The scallops were really hard to spot at our 1st stop so we moved to a deeper spot with more open bottom and got into them pretty good. We wound up with 5 gallons that shucked to yield almost 3 pints.




The size of the meat in relation to the shell was amazing. Most were like the end digit of your thumb.

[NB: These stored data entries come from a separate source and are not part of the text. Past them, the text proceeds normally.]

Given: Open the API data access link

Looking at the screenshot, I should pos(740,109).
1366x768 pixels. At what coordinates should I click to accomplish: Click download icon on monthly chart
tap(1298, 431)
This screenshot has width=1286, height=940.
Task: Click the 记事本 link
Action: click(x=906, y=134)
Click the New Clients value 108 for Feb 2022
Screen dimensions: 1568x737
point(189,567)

While my son and I were cleaning scallops my wife was having fun feeding chips to the seagulls. it was quite comical. :-D


----------



## Hit-n-Miss (Jul 28, 2013)

Another pic of the trout.


----------



## fish hawk (Jul 28, 2013)

Great trout,congrats to her....Looks like a great time and mighty fine eating


----------



## Fourfingers (Jul 28, 2013)

Look like yall really had a blast. Nice trout


----------



## bhdawgs (Jul 28, 2013)




----------



## speedcop (Jul 28, 2013)

thats a nice trout there!


----------



## Hit-n-Miss (Jul 28, 2013)

We had a great time. Nothing I love better than having my family all together on the water.


----------



## Paymaster (Jul 29, 2013)

Good Times for sure! Congrats!


----------



## bfriendly (Jul 31, 2013)

Hit-n-Miss said:


> We had a great time. Nothing I love better than having my family all together on the water.



Man! I bet you did! Thats an Awesome Gator Trout! I caught my biggest ever last week and it was just over 24.5" The biggest in our little group ever is a 25"er!!  Thats Awesome!

oh yea, a Girl caught that one too

Never went after scallops before, that look like some good stuff there too!


----------



## Hit-n-Miss (Jul 31, 2013)

bfriendly said:


> Man! I bet you did! Thats an Awesome Gator Trout! I caught my biggest ever last week and it was just over 24.5" The biggest in our little group ever is a 25"er!!  Thats Awesome!
> 
> oh yea, a Girl caught that one too
> 
> Never went after scallops before, that look like some good stuff there too!


You should try it. Easter egg hunt for all ages.


----------